The twist in the story is that at this point in Jesus’ journey to Jerusalem, he’s on the border between Galilee and Samaria, communities that were divided by generations of hatred and suspicion. Jews considered all Samaritans ritually unclean and would travel miles out of their way to avoid having any contact with them.

The focus now shifts from the ten to the one. Only one of the ex-lepers returns to say thank you. This passage is often interpreted as dealing with the importance of gratitude – I’ve interpreted it that way myself. It’s even one of the lectionary passages for Thanksgiving Day. But notice that the healing didn’t depend on gratitude. The nine who didn’t say “thank you” were healed just the same. I suspect that they felt profoundly grateful even if they didn’t express it. Which means making gratitude the centerpiece of this text is a bit like focusing on whether your thank you note is handwritten or a text. I’m guessing Jesus wasn’t really waiting around to be thanked in the right way at the right time.

The one who turned back to praise God and thank Jesus was a Samaritan. Before Jesus heals the lepers, they’re just ten lepers, no distinctions. But once the ten all have been healed, the Samaritan, alone, remains unclean. The old divisions kick into play again. There’s no cure for being a Samaritan. He may not even be welcomed by the priest. Perhaps that’s why he doesn’t follow the others.

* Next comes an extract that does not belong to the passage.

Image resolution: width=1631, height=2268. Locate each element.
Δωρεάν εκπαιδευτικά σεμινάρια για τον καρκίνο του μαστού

It is only to the Samaritan that Jesus says, “Your faith has made you well.” Four people in the Gospel of Luke hear those powerful words from Jesus: “Your faith has made you well.” Each is, in his or her own way, an outcast: either a sinner or ritually unclean. Each healing is followed by a conversation about the Kingdom of God – what life and the world look like under God’s rule.

Ten were healed. One was “made well.” Maybe Jesus is talking about a different kind of wellness. Maybe he meant that deep-seated human divisions are a much more serious malady than even leprosy – that our souls can be far sicker than our bodies and yet many of us do nothing to heal the breach. Maybe he wasn’t commenting on the lack of gratitude of the nine who didn’t return as much as on the system that would accept them and reject the Samaritan. Maybe he was commenting on all the systems that create a “Them” that we can despise because they are not “Us”: race, class, political party, religion, ethnicity, immigration status, gender, education, or identifying as LGBTQ, just to name a few.

We’ll never know exactly what Jesus meant. But it’s safe to say that, to Jesus, “wellness” does not include going back to a life of “Them” and “Us.” “Where are the nine?” asked Jesus. The nine were right back where they came from, safely on the right side of the border, healed of their exterior problems but locked back into their prejudices. Healed, but not well. One commentator notes that we are healed not to stay the same, but to live differently, breaking down divisions in society that exclude people because of all the categories that create a “Them” and an “Us.”

We might need this kind of healing even more than we need to be reminded to be grateful.

Author, poet, and activist Wendell Berry wrote, “Healing is impossible in loneliness; it is the opposite of loneliness. … To be healed we must come with all the other creatures to the feast of Creation.”